■ Problem to solve
Some of the lines below need repeating. Reproduce exactly those between the lines holding "Roofer (56, 355)" and "Builder near Bradfield (247, 810)", inclusive.

Stored records:
--- --- ---
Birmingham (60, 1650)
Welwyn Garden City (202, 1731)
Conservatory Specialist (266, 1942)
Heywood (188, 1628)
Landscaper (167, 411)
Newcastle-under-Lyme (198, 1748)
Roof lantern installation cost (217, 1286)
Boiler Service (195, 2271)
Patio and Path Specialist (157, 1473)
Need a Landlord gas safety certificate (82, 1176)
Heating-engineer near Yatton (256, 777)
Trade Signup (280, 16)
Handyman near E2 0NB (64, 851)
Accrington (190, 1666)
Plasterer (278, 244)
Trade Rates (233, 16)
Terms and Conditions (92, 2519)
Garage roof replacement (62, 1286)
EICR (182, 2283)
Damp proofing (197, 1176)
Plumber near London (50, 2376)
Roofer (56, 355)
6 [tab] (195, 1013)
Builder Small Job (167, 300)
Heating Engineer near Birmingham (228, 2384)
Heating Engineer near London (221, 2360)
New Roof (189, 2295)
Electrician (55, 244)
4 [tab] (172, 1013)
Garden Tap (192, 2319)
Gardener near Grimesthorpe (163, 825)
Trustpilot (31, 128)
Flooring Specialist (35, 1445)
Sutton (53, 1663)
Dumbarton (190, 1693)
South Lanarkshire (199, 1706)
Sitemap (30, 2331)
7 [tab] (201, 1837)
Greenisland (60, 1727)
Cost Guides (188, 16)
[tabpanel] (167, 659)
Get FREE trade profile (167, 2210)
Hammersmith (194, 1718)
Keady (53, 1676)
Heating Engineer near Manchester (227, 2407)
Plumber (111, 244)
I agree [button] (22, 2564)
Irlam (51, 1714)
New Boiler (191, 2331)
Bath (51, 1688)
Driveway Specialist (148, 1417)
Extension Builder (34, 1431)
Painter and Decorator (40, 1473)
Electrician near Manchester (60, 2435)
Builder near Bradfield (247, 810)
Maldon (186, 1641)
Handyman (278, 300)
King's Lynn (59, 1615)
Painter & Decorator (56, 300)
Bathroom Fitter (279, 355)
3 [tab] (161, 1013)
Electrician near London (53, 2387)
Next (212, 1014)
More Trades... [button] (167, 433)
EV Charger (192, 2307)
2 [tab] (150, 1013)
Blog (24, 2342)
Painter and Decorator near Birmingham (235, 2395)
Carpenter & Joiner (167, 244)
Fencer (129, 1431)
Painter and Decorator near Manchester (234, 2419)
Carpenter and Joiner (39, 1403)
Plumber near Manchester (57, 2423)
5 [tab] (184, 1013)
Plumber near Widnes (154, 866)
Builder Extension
--- --- ---
■ Response area
Roofer (56, 355)
6 [tab] (195, 1013)
Builder Small Job (167, 300)
Heating Engineer near Birmingham (228, 2384)
Heating Engineer near London (221, 2360)
New Roof (189, 2295)
Electrician (55, 244)
4 [tab] (172, 1013)
Garden Tap (192, 2319)
Gardener near Grimesthorpe (163, 825)
Trustpilot (31, 128)
Flooring Specialist (35, 1445)
Sutton (53, 1663)
Dumbarton (190, 1693)
South Lanarkshire (199, 1706)
Sitemap (30, 2331)
7 [tab] (201, 1837)
Greenisland (60, 1727)
Cost Guides (188, 16)
[tabpanel] (167, 659)
Get FREE trade profile (167, 2210)
Hammersmith (194, 1718)
Keady (53, 1676)
Heating Engineer near Manchester (227, 2407)
Plumber (111, 244)
I agree [button] (22, 2564)
Irlam (51, 1714)
New Boiler (191, 2331)
Bath (51, 1688)
Driveway Specialist (148, 1417)
Extension Builder (34, 1431)
Painter and Decorator (40, 1473)
Electrician near Manchester (60, 2435)
Builder near Bradfield (247, 810)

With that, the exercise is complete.